▶ **What you have to do**
Starting at the first line and ending at the last, reproduce the records below exactly.

▶ **Records supplied**
------------------------------

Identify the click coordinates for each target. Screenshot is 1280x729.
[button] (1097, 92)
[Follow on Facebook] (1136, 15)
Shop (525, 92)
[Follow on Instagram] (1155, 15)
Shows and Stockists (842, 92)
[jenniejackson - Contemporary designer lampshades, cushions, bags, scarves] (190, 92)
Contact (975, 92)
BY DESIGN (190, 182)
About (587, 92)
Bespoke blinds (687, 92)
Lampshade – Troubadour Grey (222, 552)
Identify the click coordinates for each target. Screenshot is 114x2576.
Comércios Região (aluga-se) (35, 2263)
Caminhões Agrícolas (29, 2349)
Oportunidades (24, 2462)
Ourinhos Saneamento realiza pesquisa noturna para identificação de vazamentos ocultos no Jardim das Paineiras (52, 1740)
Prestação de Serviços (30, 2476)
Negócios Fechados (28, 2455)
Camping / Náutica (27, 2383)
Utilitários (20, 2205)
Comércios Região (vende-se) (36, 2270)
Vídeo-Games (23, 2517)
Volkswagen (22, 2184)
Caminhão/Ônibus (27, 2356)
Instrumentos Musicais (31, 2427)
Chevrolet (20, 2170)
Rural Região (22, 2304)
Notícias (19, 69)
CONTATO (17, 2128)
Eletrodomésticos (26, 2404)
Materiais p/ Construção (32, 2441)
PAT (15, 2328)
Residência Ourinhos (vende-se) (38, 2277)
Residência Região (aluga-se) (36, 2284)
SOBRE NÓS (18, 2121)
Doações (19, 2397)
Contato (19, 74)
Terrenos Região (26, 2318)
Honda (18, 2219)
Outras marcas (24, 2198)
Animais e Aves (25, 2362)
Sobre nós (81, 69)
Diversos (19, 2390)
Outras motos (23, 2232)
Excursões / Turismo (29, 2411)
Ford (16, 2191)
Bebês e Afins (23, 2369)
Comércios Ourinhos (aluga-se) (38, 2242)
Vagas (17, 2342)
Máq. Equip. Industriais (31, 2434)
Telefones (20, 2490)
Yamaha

------------------------------

▶ **Answer below**
Identify the click coordinates for each target. Screenshot is 1280x729.
[button] (1097, 92)
[Follow on Facebook] (1136, 15)
Shop (525, 92)
[Follow on Instagram] (1155, 15)
Shows and Stockists (842, 92)
[jenniejackson - Contemporary designer lampshades, cushions, bags, scarves] (190, 92)
Contact (975, 92)
BY DESIGN (190, 182)
About (587, 92)
Bespoke blinds (687, 92)
Lampshade – Troubadour Grey (222, 552)
Identify the click coordinates for each target. Screenshot is 114x2576.
Comércios Região (aluga-se) (35, 2263)
Caminhões Agrícolas (29, 2349)
Oportunidades (24, 2462)
Ourinhos Saneamento realiza pesquisa noturna para identificação de vazamentos ocultos no Jardim das Paineiras (52, 1740)
Prestação de Serviços (30, 2476)
Negócios Fechados (28, 2455)
Camping / Náutica (27, 2383)
Utilitários (20, 2205)
Comércios Região (vende-se) (36, 2270)
Vídeo-Games (23, 2517)
Volkswagen (22, 2184)
Caminhão/Ônibus (27, 2356)
Instrumentos Musicais (31, 2427)
Chevrolet (20, 2170)
Rural Região (22, 2304)
Notícias (19, 69)
CONTATO (17, 2128)
Eletrodomésticos (26, 2404)
Materiais p/ Construção (32, 2441)
PAT (15, 2328)
Residência Ourinhos (vende-se) (38, 2277)
Residência Região (aluga-se) (36, 2284)
SOBRE NÓS (18, 2121)
Doações (19, 2397)
Contato (19, 74)
Terrenos Região (26, 2318)
Honda (18, 2219)
Outras marcas (24, 2198)
Animais e Aves (25, 2362)
Sobre nós (81, 69)
Diversos (19, 2390)
Outras motos (23, 2232)
Excursões / Turismo (29, 2411)
Ford (16, 2191)
Bebês e Afins (23, 2369)
Comércios Ourinhos (aluga-se) (38, 2242)
Vagas (17, 2342)
Máq. Equip. Industriais (31, 2434)
Telefones (20, 2490)
Yamaha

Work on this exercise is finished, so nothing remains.